(Rows on locating visible targets)
□ □ □ □

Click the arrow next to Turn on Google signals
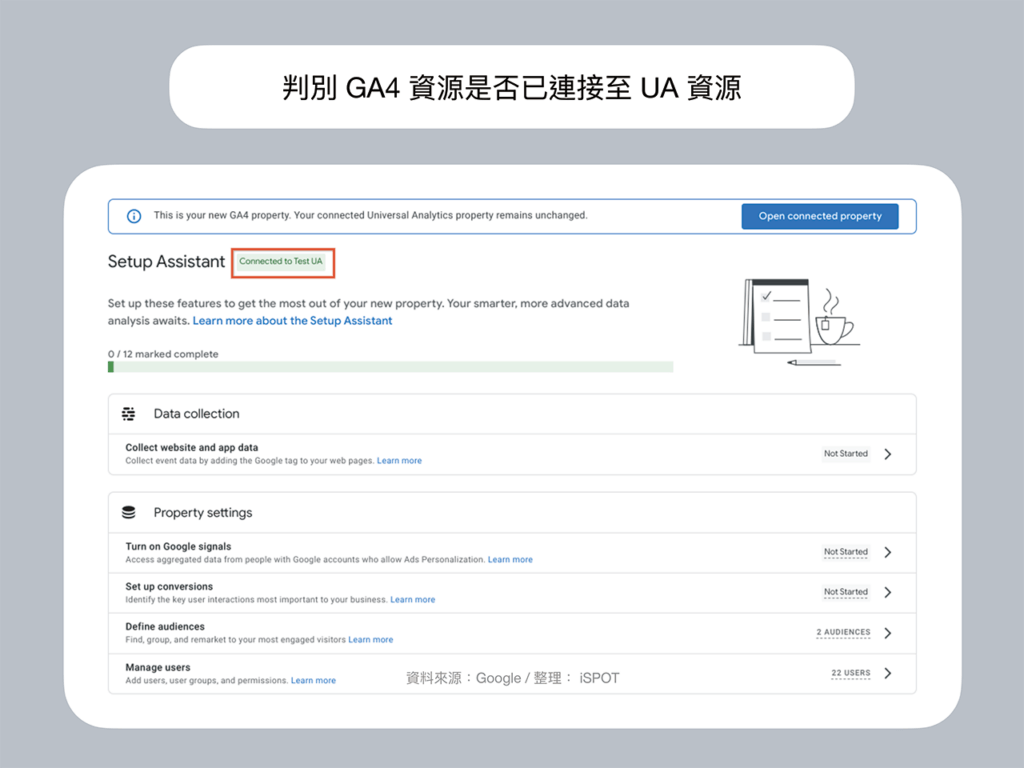Image resolution: width=1024 pixels, height=768 pixels. coord(888,552)
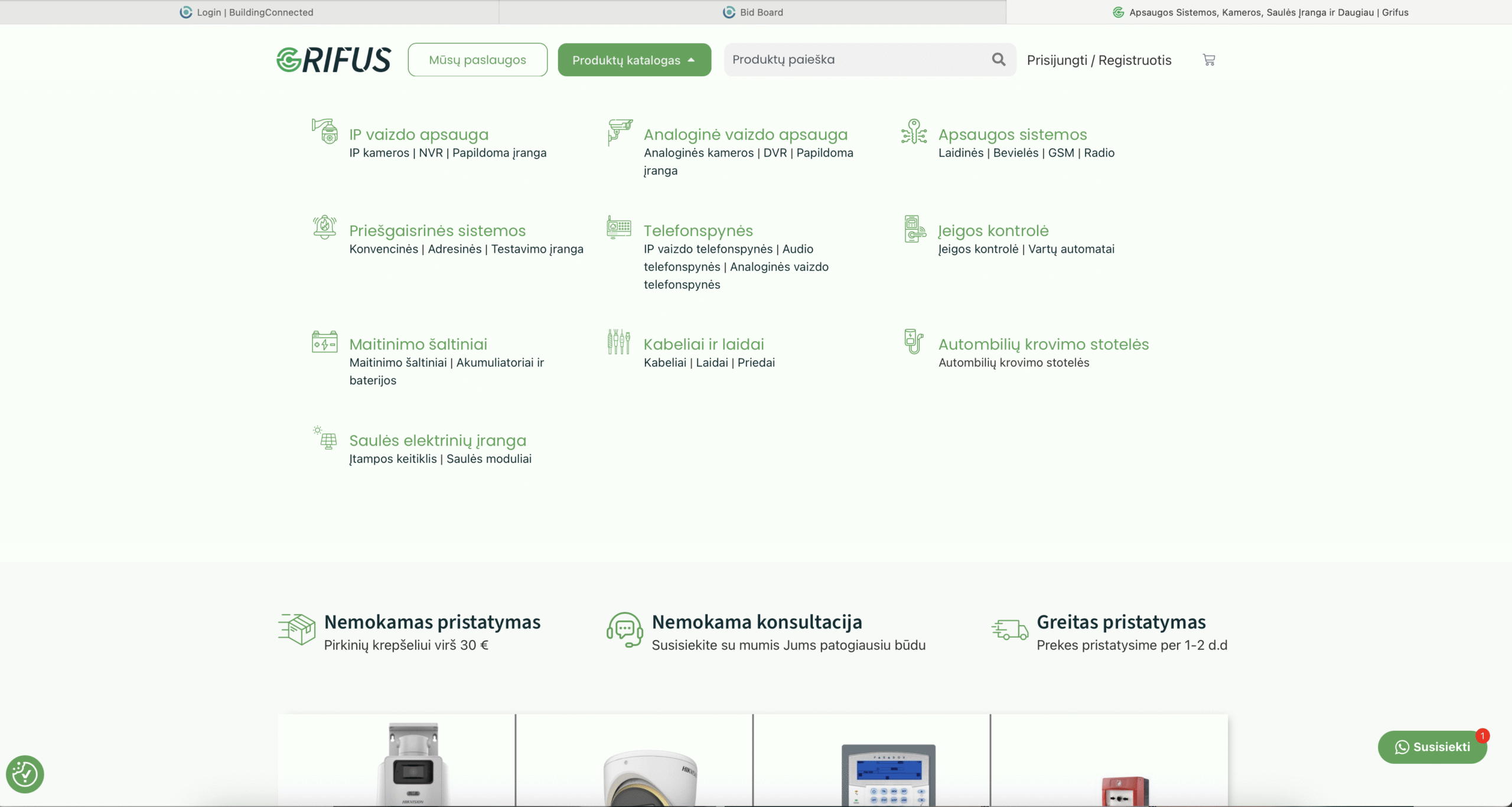This screenshot has height=807, width=1512.
Task: Click the Automobilių krovimo stotelės charger icon
Action: (x=914, y=342)
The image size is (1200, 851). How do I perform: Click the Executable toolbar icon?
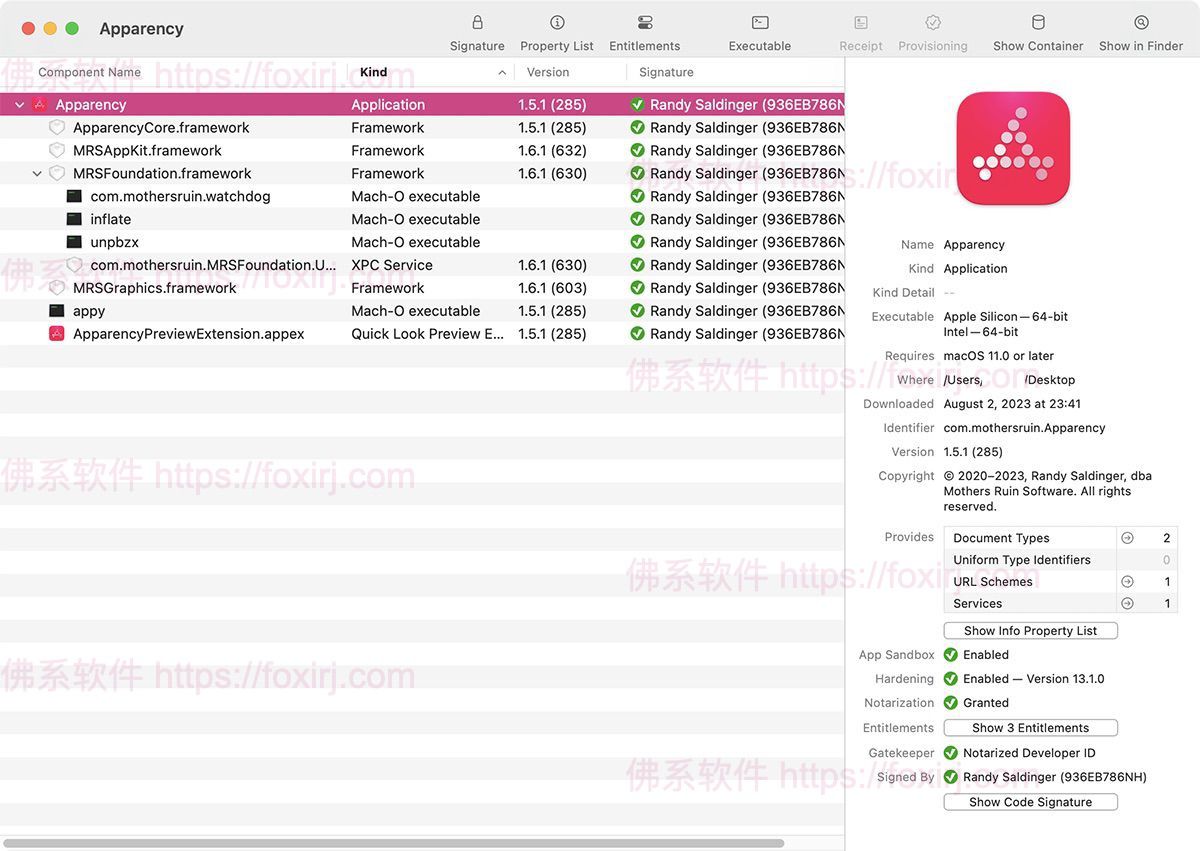click(759, 29)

□ □ □ □

## [PROBLEM]
Arrange the lines above into a Markdown table with two columns, No. and Line, numbering each line and skipping any blank ones. Leave the pictures out.

## [RESULT]
| No. | Line |
|---|---|
| 1 | Click the arrow next to Turn on Google signals |
| 2 | Image resolution: width=1024 pixels, height=768 pixels. coord(888,552) |
| 3 | This screenshot has height=807, width=1512. |
| 4 | Task: Click the Automobilių krovimo stotelės charger icon |
| 5 | Action: (x=914, y=342) |
| 6 | The image size is (1200, 851). How do I perform: Click the Executable toolbar icon? |
| 7 | click(759, 29) |